(Work to do):
Reproduce every one of the rows below word for word, with nothing changed or left out.

(Material shown):
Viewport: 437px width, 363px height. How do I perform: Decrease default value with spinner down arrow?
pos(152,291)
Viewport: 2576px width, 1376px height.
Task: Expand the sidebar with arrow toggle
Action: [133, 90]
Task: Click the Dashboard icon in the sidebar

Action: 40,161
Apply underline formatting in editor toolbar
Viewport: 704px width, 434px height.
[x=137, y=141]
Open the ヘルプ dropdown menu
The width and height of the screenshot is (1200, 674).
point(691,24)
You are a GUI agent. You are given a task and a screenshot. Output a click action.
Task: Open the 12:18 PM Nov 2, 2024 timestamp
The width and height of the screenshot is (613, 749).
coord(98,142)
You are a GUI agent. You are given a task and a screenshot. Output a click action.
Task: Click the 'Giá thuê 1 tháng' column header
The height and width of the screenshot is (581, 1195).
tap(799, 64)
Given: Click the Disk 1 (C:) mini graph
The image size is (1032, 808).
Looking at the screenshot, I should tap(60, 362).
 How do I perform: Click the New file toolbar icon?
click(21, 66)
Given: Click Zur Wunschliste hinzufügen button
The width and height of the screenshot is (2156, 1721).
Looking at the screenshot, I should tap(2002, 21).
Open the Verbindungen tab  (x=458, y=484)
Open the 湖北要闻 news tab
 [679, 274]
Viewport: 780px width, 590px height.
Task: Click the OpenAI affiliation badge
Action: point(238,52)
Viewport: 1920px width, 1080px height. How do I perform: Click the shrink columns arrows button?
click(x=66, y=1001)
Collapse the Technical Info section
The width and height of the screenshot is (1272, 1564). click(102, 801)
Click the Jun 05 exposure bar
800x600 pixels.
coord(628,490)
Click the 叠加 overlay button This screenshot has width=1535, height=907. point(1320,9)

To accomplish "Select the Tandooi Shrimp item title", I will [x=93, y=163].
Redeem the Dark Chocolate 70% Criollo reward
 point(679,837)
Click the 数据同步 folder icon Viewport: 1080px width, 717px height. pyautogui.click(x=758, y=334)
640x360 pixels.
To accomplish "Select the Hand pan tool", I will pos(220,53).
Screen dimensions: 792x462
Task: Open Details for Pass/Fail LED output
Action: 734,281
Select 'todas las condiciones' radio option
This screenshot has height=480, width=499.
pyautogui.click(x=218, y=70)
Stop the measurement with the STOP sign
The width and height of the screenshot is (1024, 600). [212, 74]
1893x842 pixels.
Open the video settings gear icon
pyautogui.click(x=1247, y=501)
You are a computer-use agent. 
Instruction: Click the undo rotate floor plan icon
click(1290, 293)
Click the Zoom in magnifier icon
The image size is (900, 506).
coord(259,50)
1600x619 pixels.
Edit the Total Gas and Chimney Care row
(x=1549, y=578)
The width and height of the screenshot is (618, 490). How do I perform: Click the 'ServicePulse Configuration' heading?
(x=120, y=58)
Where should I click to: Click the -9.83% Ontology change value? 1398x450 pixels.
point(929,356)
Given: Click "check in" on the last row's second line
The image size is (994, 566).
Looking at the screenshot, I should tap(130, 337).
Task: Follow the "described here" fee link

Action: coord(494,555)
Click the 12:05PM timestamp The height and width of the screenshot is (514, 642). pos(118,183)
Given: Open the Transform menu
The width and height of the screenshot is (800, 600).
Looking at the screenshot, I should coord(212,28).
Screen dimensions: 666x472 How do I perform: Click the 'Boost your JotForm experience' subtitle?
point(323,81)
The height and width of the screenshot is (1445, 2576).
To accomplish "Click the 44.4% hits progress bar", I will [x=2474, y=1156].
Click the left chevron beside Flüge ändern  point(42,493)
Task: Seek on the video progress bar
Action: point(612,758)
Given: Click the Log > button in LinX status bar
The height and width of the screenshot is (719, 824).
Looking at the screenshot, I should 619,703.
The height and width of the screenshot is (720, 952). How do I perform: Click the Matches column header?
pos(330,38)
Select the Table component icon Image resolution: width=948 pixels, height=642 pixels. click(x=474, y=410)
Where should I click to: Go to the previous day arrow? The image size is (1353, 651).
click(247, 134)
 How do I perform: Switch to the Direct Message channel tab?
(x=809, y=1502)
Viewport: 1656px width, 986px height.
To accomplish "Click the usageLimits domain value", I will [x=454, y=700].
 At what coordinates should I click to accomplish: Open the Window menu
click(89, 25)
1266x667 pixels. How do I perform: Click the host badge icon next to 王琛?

(Solution for this problem):
Viewport: 437px width, 363px height. How do I perform: Decrease default value with spinner down arrow?
pos(152,291)
Viewport: 2576px width, 1376px height.
Task: Expand the sidebar with arrow toggle
Action: [133, 90]
Task: Click the Dashboard icon in the sidebar

Action: 40,161
Apply underline formatting in editor toolbar
Viewport: 704px width, 434px height.
[x=137, y=141]
Open the ヘルプ dropdown menu
The width and height of the screenshot is (1200, 674).
point(691,24)
You are a GUI agent. You are given a task and a screenshot. Output a click action.
Task: Open the 12:18 PM Nov 2, 2024 timestamp
The width and height of the screenshot is (613, 749).
coord(98,142)
You are a GUI agent. You are given a task and a screenshot. Output a click action.
Task: Click the 'Giá thuê 1 tháng' column header
The height and width of the screenshot is (581, 1195).
tap(799, 64)
Given: Click the Disk 1 (C:) mini graph
The image size is (1032, 808).
Looking at the screenshot, I should tap(60, 362).
 How do I perform: Click the New file toolbar icon?
click(21, 66)
Given: Click Zur Wunschliste hinzufügen button
The width and height of the screenshot is (2156, 1721).
Looking at the screenshot, I should tap(2002, 21).
Open the Verbindungen tab  (x=458, y=484)
Open the 湖北要闻 news tab
 [679, 274]
Viewport: 780px width, 590px height.
Task: Click the OpenAI affiliation badge
Action: point(238,52)
Viewport: 1920px width, 1080px height. How do I perform: Click the shrink columns arrows button?
click(x=66, y=1001)
Collapse the Technical Info section
The width and height of the screenshot is (1272, 1564). click(102, 801)
Click the Jun 05 exposure bar
800x600 pixels.
coord(628,490)
Click the 叠加 overlay button This screenshot has width=1535, height=907. point(1320,9)

To accomplish "Select the Tandooi Shrimp item title", I will [x=93, y=163].
Redeem the Dark Chocolate 70% Criollo reward
 point(679,837)
Click the 数据同步 folder icon Viewport: 1080px width, 717px height. pyautogui.click(x=758, y=334)
640x360 pixels.
To accomplish "Select the Hand pan tool", I will pos(220,53).
Screen dimensions: 792x462
Task: Open Details for Pass/Fail LED output
Action: 734,281
Select 'todas las condiciones' radio option
This screenshot has height=480, width=499.
pyautogui.click(x=218, y=70)
Stop the measurement with the STOP sign
The width and height of the screenshot is (1024, 600). [212, 74]
1893x842 pixels.
Open the video settings gear icon
pyautogui.click(x=1247, y=501)
You are a computer-use agent. 
Instruction: Click the undo rotate floor plan icon
click(1290, 293)
Click the Zoom in magnifier icon
The image size is (900, 506).
coord(259,50)
1600x619 pixels.
Edit the Total Gas and Chimney Care row
(x=1549, y=578)
The width and height of the screenshot is (618, 490). How do I perform: Click the 'ServicePulse Configuration' heading?
(x=120, y=58)
Where should I click to: Click the -9.83% Ontology change value? 1398x450 pixels.
point(929,356)
Given: Click "check in" on the last row's second line
The image size is (994, 566).
Looking at the screenshot, I should tap(130, 337).
Task: Follow the "described here" fee link

Action: coord(494,555)
Click the 12:05PM timestamp The height and width of the screenshot is (514, 642). pos(118,183)
Given: Open the Transform menu
The width and height of the screenshot is (800, 600).
Looking at the screenshot, I should coord(212,28).
Screen dimensions: 666x472 How do I perform: Click the 'Boost your JotForm experience' subtitle?
point(323,81)
The height and width of the screenshot is (1445, 2576).
To accomplish "Click the 44.4% hits progress bar", I will [x=2474, y=1156].
Click the left chevron beside Flüge ändern  point(42,493)
Task: Seek on the video progress bar
Action: point(612,758)
Given: Click the Log > button in LinX status bar
The height and width of the screenshot is (719, 824).
Looking at the screenshot, I should 619,703.
The height and width of the screenshot is (720, 952). How do I perform: Click the Matches column header?
pos(330,38)
Select the Table component icon Image resolution: width=948 pixels, height=642 pixels. click(x=474, y=410)
Where should I click to: Go to the previous day arrow? The image size is (1353, 651).
click(247, 134)
 How do I perform: Switch to the Direct Message channel tab?
(x=809, y=1502)
Viewport: 1656px width, 986px height.
To accomplish "Click the usageLimits domain value", I will [x=454, y=700].
 At what coordinates should I click to accomplish: Open the Window menu
click(89, 25)
1266x667 pixels. How do I perform: Click the host badge icon next to 王琛?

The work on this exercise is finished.